L’art a partie liée avec les populations exclues. C’est un enjeu pour les politiques culturelles en Europe. Cette conviction anime le réseau culturel Banlieues d’Europe, présent dans une vingtaine de pays. Libres propos de son président, Jean Hurstel.

Par ma fenêtre ouverte, je vois des pommiers en fleurs, des chats guettant un éventuel mulot, trois voitures (bleue, jaune et verte) et deux maisons d’un lotissement, l’une s’appelle « Mon repos », l’autre « Que ma joie demeure ». Je vois à droite une tour noircie, trouée de paraboles, un terrain de foot pelé, et plus loin des prés et des vergers. Où se situe l’horizon ? Comment ouvrir cet horizon ? Je ne peux pas tailler à coups de hache dans cette ligne évanescente, miroitante, changeante au gré des saisons. Non, les deux seules possibilités reconnues à ce jour pour ouvrir un horizon fermé :

a) me déplacer. Vous avez déjà participé à cette expérience physique élémentaire : au fur et à mesure qu’on avance, l’horizon s’éloigne. On a beau courir, impossible d’atteindre l’horizon à ouvrir.

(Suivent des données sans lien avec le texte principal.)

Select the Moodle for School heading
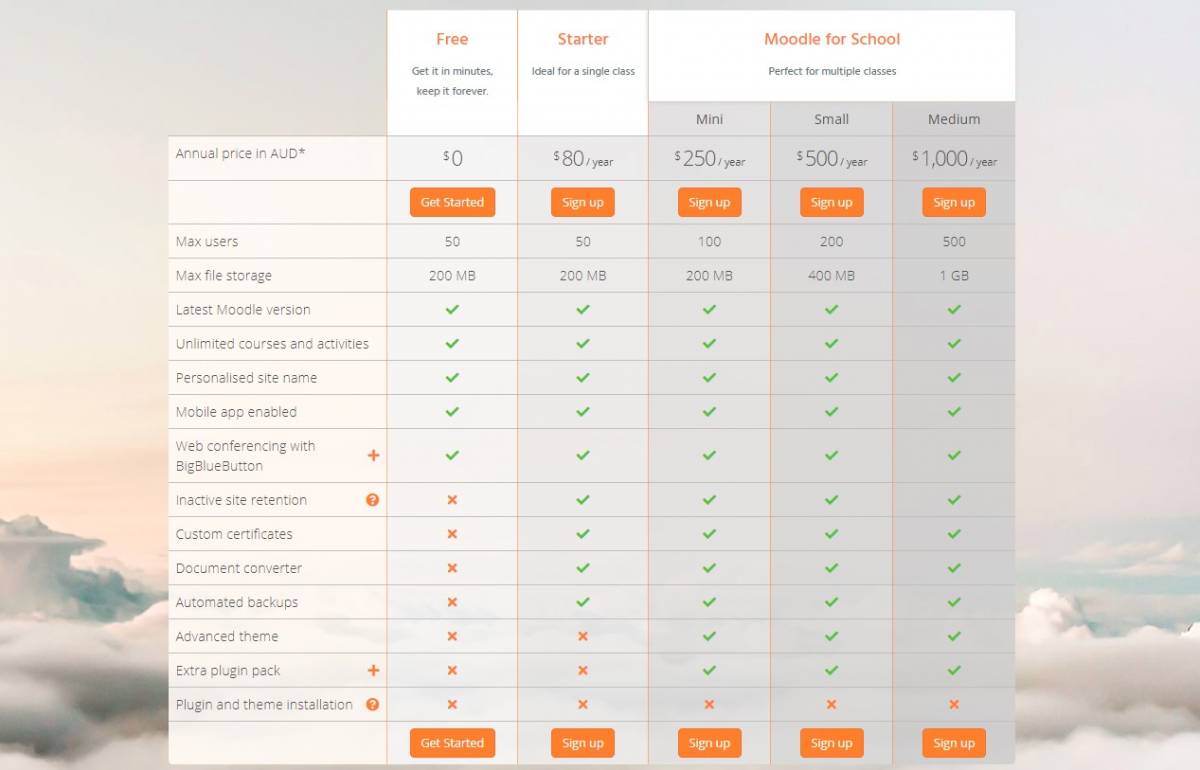(x=832, y=39)
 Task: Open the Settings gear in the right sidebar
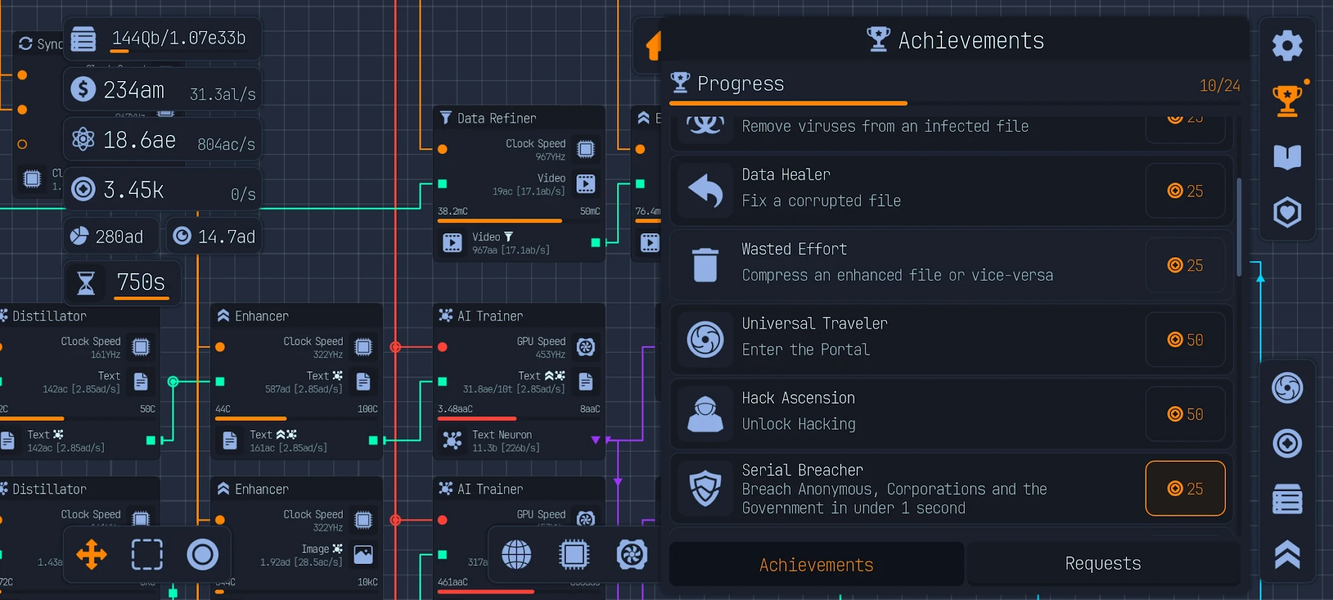coord(1287,45)
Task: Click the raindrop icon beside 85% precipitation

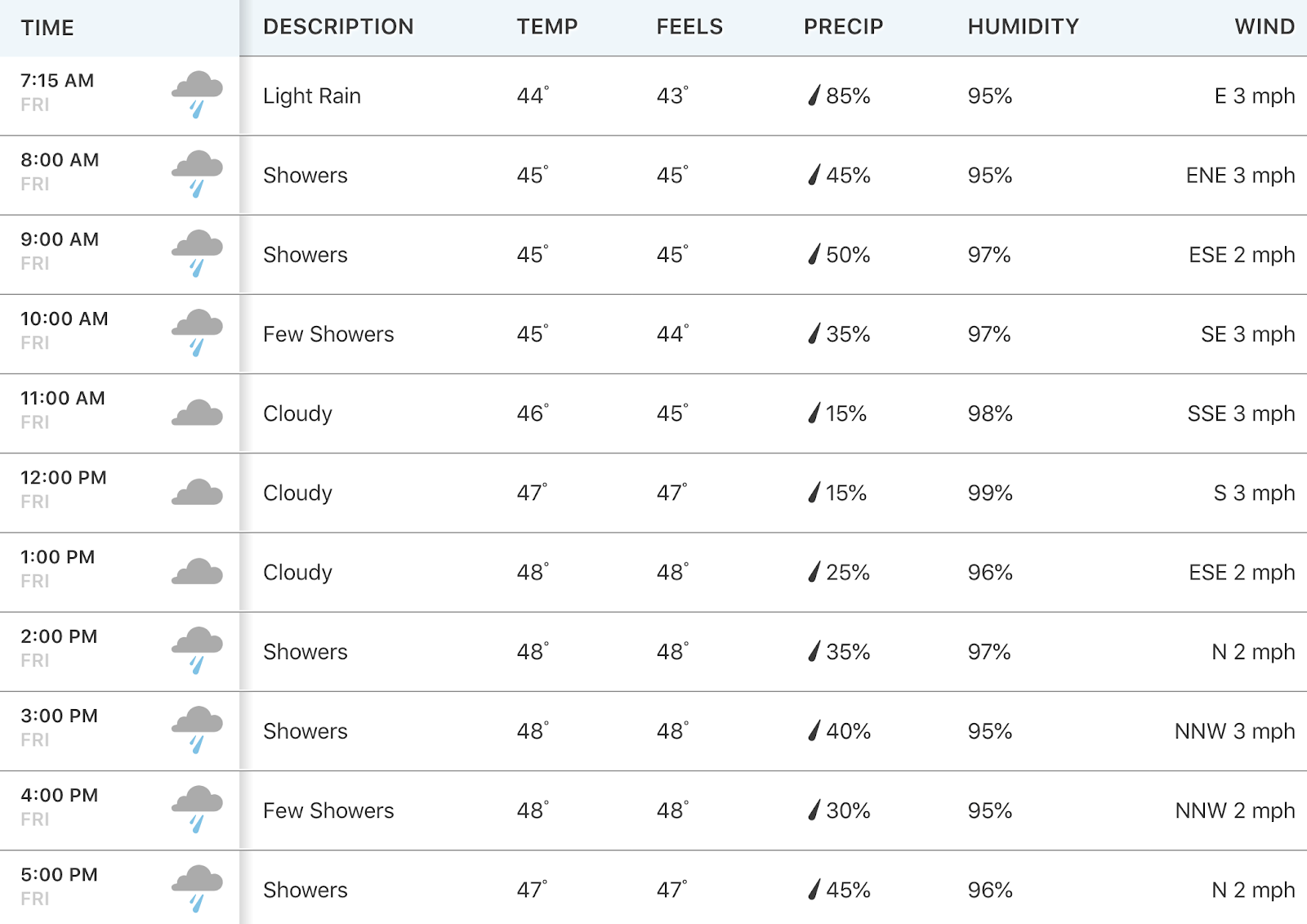Action: point(814,96)
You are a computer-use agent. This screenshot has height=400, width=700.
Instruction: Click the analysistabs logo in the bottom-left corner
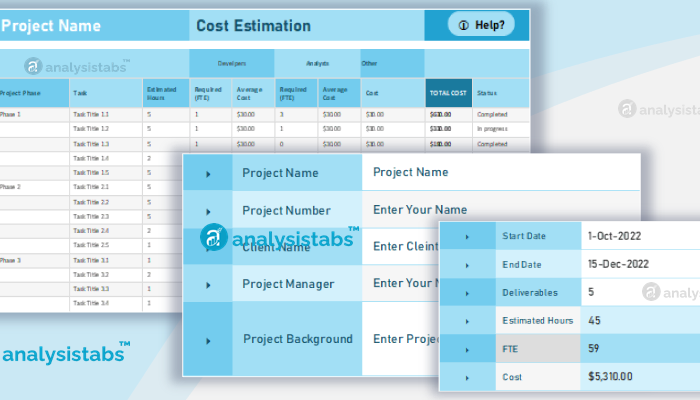click(x=66, y=353)
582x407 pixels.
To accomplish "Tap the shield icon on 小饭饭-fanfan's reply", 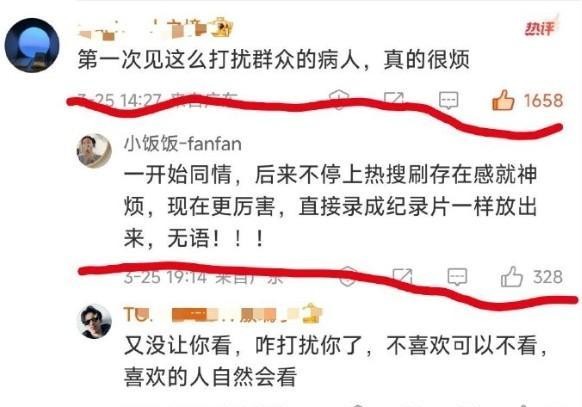I will click(x=348, y=276).
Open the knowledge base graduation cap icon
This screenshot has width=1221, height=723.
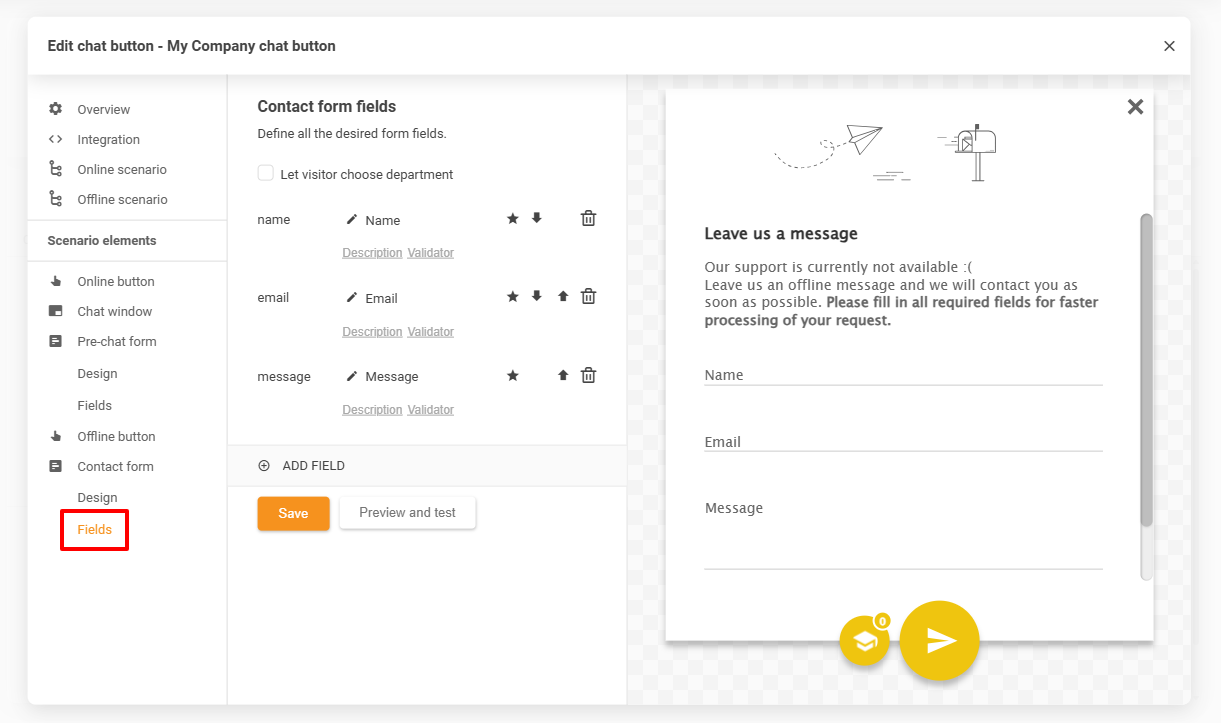coord(865,641)

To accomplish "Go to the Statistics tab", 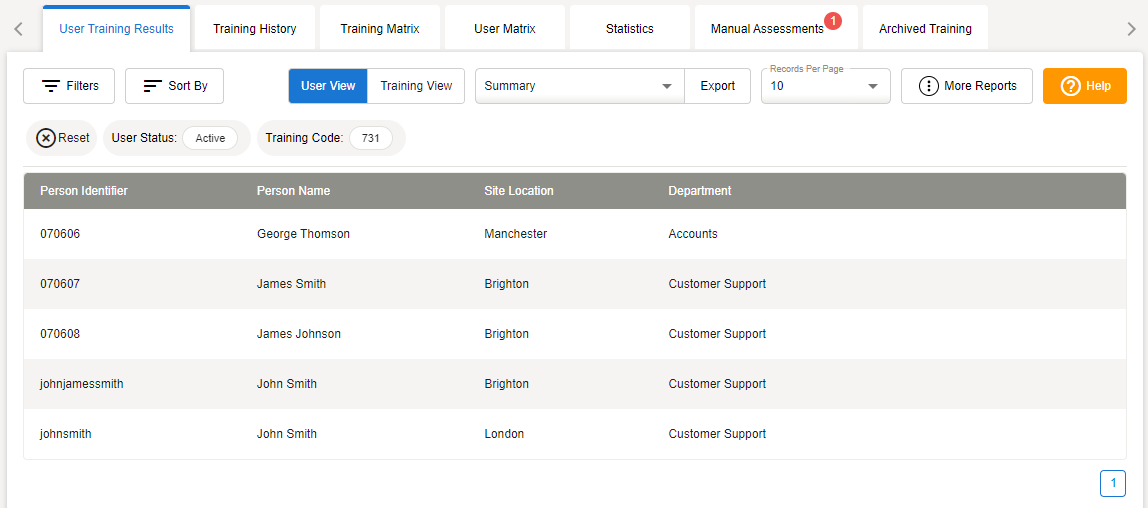I will click(629, 29).
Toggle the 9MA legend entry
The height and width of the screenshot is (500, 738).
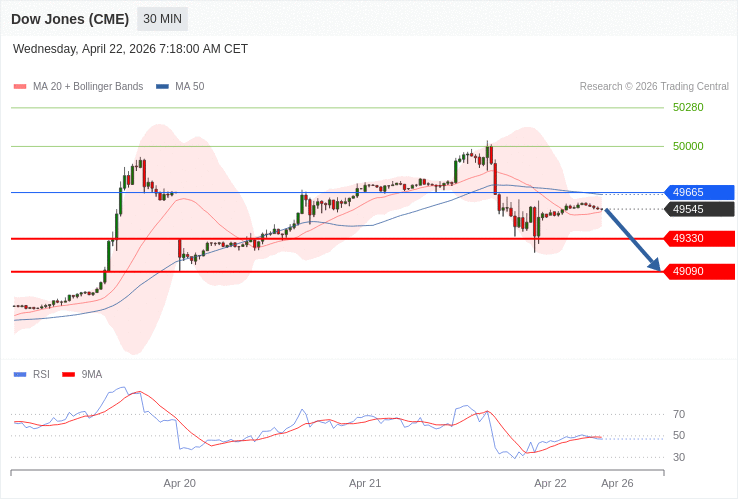(91, 374)
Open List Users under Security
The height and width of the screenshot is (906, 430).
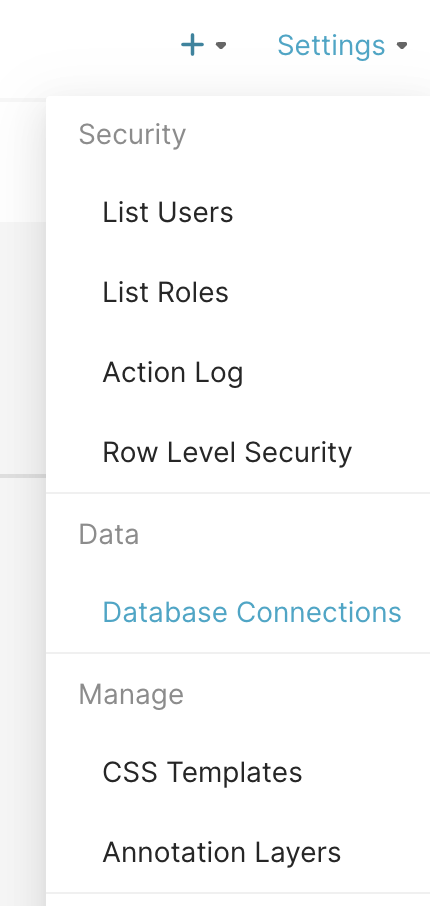[168, 212]
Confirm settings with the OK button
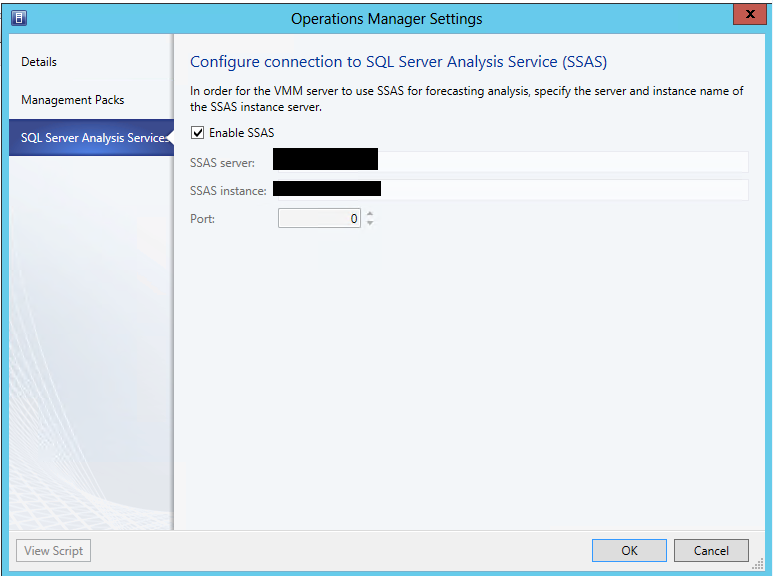This screenshot has height=576, width=773. [x=628, y=551]
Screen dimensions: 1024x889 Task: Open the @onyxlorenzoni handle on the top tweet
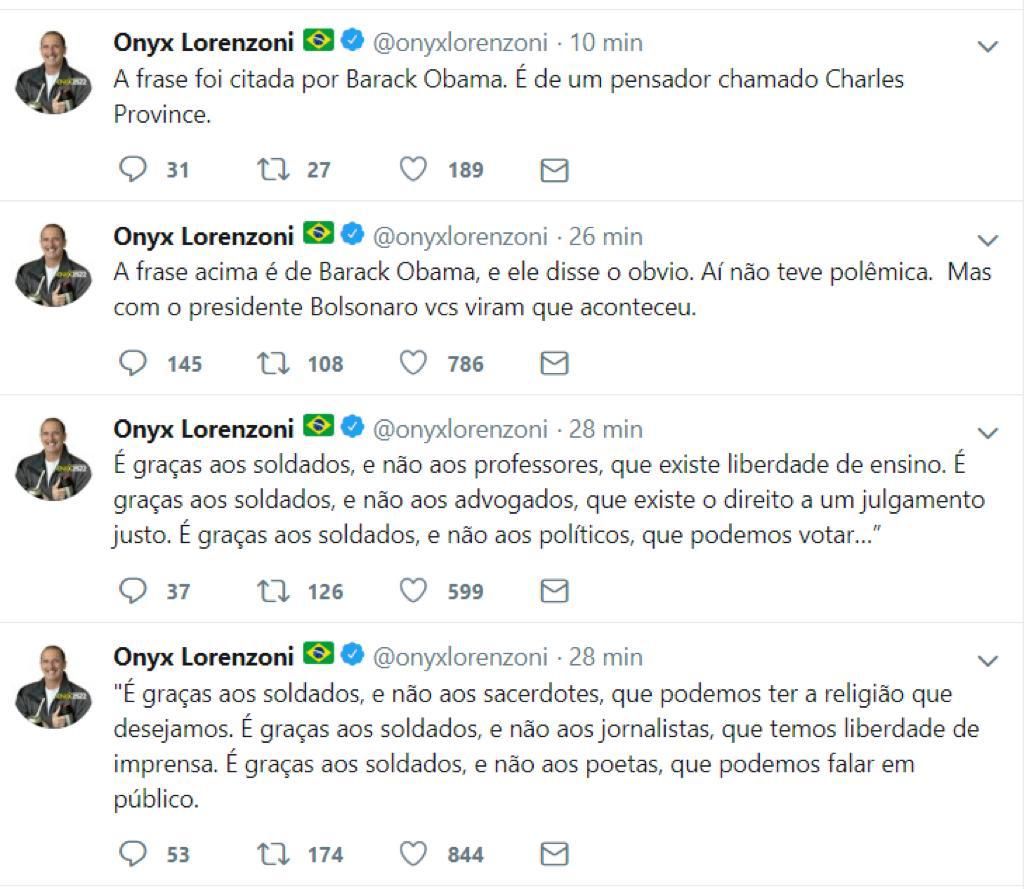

b) changer de regard sur l’ensemble du paysage fermé par l’horizon. Pour ouvrir l’horizon, je porte un nouveau regard sur lui, je le découpe du regard. C’est cette dernière démarche que je voudrais valoriser ici.

Changer de regard I

A première vue, l’horizon social est clos à jamais. Les places sont assignées dès l’enfance et ne changent qu’en de très rares occasions. Les silhouettes des sans domicile fixe, les visages des vieux immigrés sur leurs bancs, les tentes et cabanes des réfugiés forment un horizon social inamovible, interchangeable. Que signifie alors l’effraction, l’ouverture de l’horizon ? Tout simplement changer de regard sur eux et qu’eux-mêmes puissent changer de regard sur leur vie et leur environnement immédiat. Changer de regard sur la misère du monde, c’est découvrir que cet horizon fermé, classé, hiérarchisé, répertorié, n’est qu’une apparence, un regard comme une ombre portée qui clôt et fige les hommes dans un immense dossier social qui dessine un horizon fermé en forme d’échelle ou d’ascenseur social. Changer de regard, c’est donc découvrir que ces hommes et ces femmes sont eux aussi porteurs de représentations, de valeurs, de savoir-faire, de manières de dire et de faire singulières. Donc, qu’ils sont porteurs de cultures très diverses impossibles à enfermer dans un paysage social classique avec son horizon descriptif et réducteur. Ils sont aussi pauvres d’un instrument de phonation, ils parlent ô ! Merveille. Ils sont sujets, « ceux qui parlent à ceux qui parlent », enveloppés dès la naissance dans ce tissu de paroles (« poumons du monde » disent les Dogons) qui constitue chaque personne humaine. Un tissu qui nous vient du passé et que nous tissons à notre tour pour le transmettre à nos descendants. Un tissu de paroles familiales, de récits collectifs, d’épopées nationales comme respiration et lien au monde.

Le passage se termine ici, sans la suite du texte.